Amnesty slams use of 'skull-piercing' tear gas grenades in Iraq

Baghdad (AFP) –


Iraqi security forces are using "skull-piercing" tear gas canisters against protesters, killing at least five in an unprecedented use of the weapon, Amnesty International said on Thursday.

Anti-government demonstrations have rocked the Iraqi capital and its south this month, leaving more than 250 people dead so far -- around half of them in the capital.

Amnesty said an investigation it carried out showed that security forces in Baghdad had deployed military-grade tear gas canisters "to kill rather than disperse protesters".

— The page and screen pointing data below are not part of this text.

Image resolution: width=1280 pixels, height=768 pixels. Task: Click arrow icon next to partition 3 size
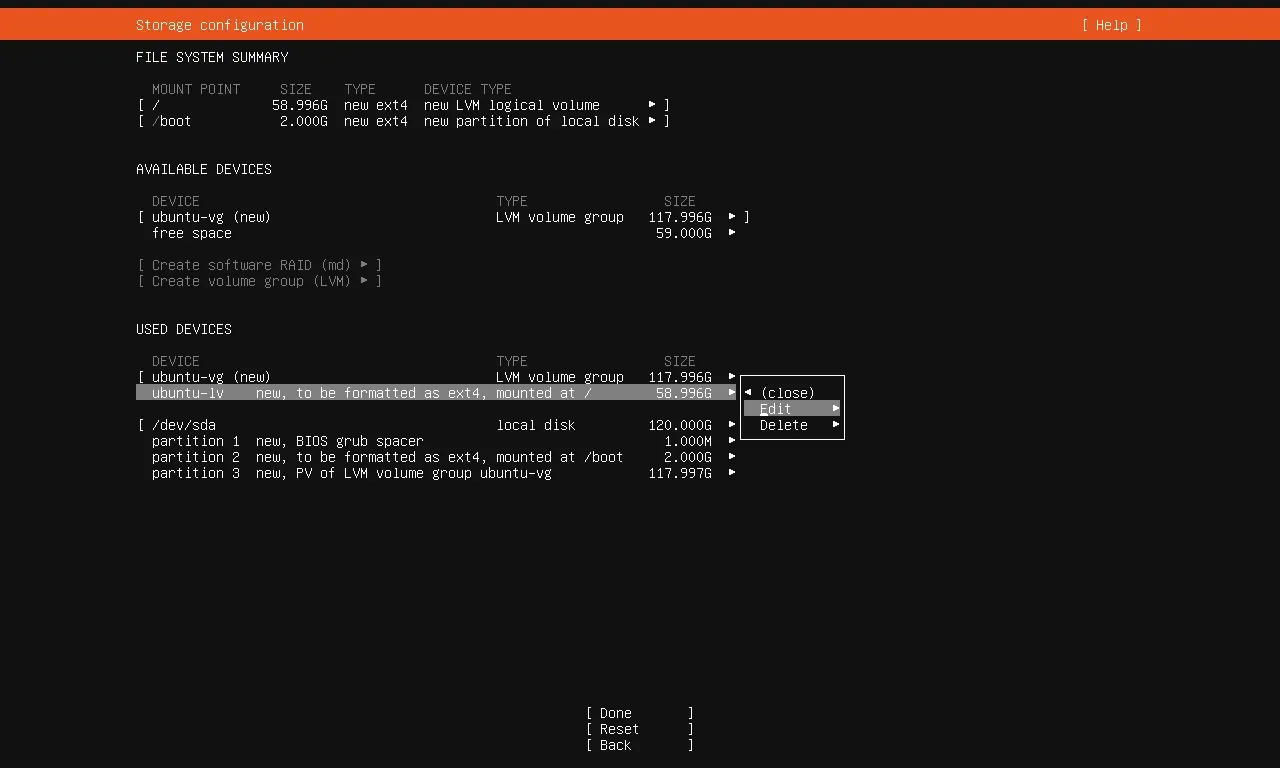732,473
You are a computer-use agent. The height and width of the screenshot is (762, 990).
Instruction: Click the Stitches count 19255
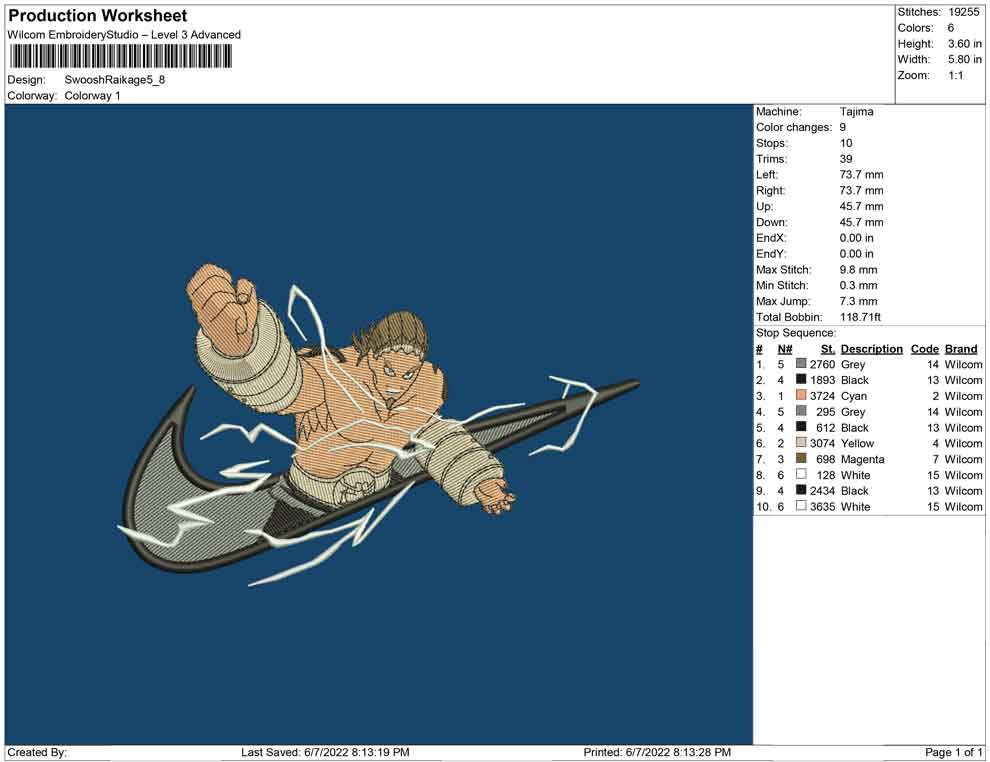pos(964,12)
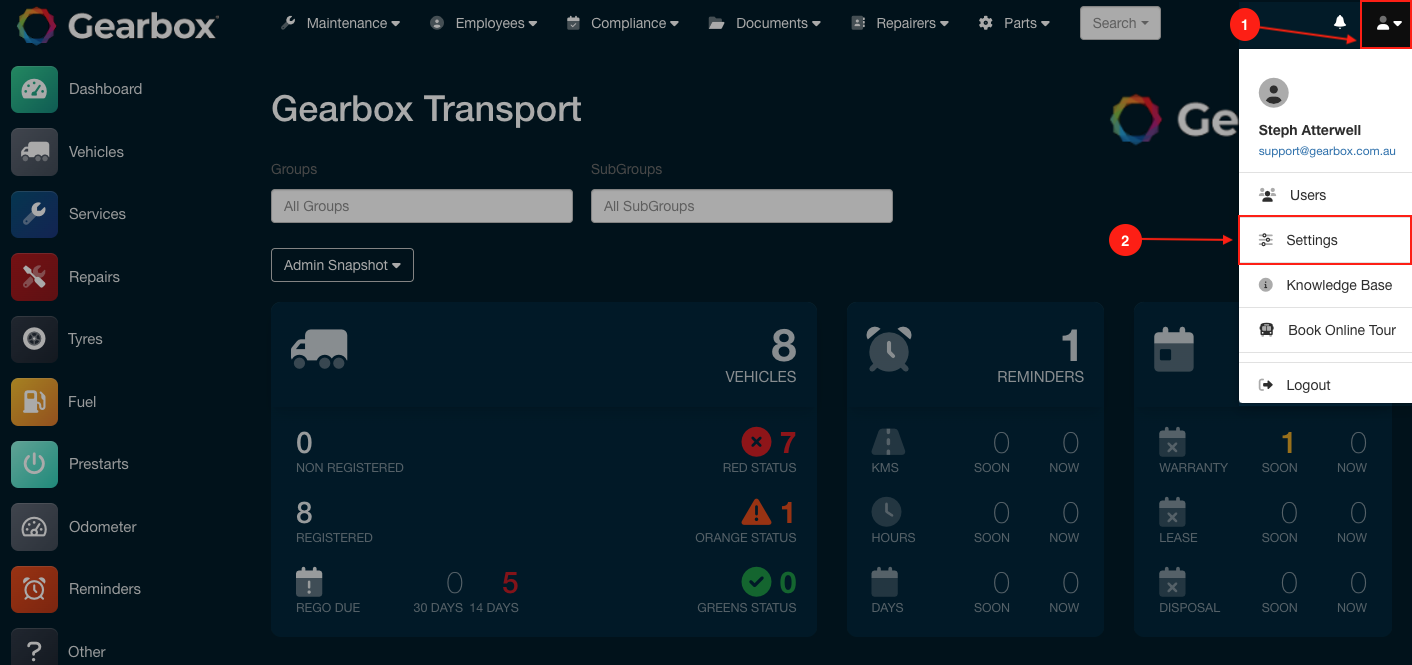The height and width of the screenshot is (665, 1412).
Task: Select the Dashboard sidebar icon
Action: coord(34,88)

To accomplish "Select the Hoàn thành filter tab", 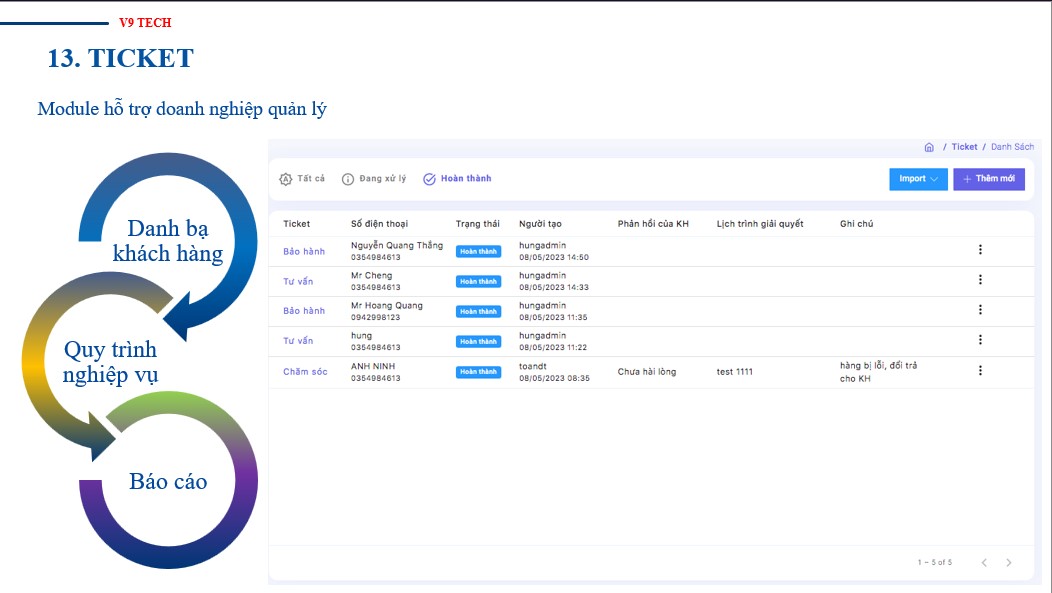I will [457, 179].

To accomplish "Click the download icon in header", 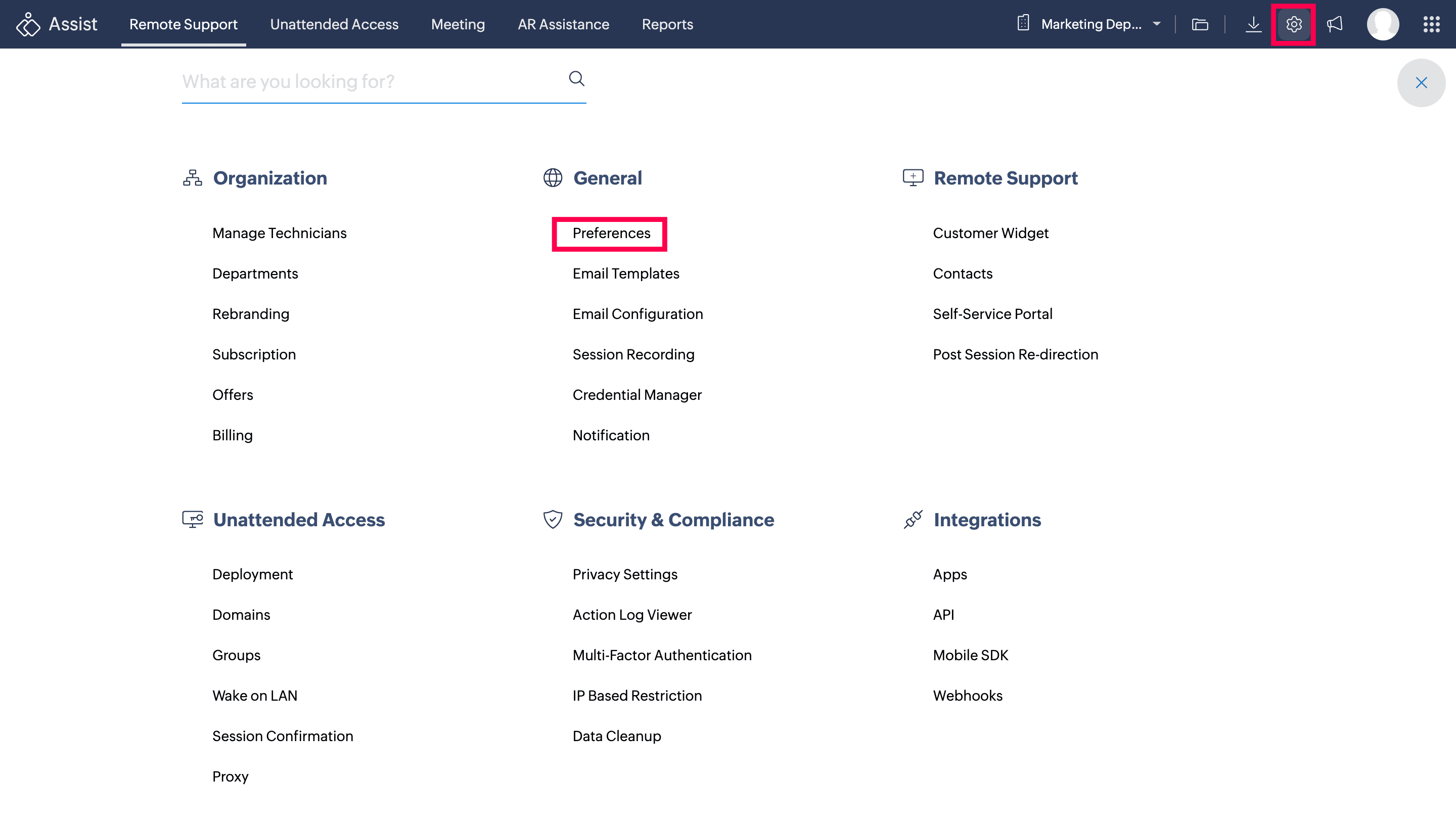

"All the evidence points to Iraqi security forces deploying these military-grade grenades against protesters in Baghdad, apparently aiming for their heads or bodies at point-blank range," said Amnesty's Lynn Maalouf.

"This has had devastating results, in multiple cases piercing the victims' skulls, resulting in gruesome wounds and death after the grenades embed inside their heads," said Maalouf, Middle East research director.

The rights watchdog said the tear gas grenades being used were two variants from Bulgaria and Serbia, which are "up to 10 times heavier than regular tear gas canisters".

When fired directly at protesters they cause "horrific injuries and deaths", it added.

Demonstrators have told AFP that tear gas canisters deployed during the last week of protests were reaching further, causing more severe asphyxiation and trauma wounds than those used in earlier rallies.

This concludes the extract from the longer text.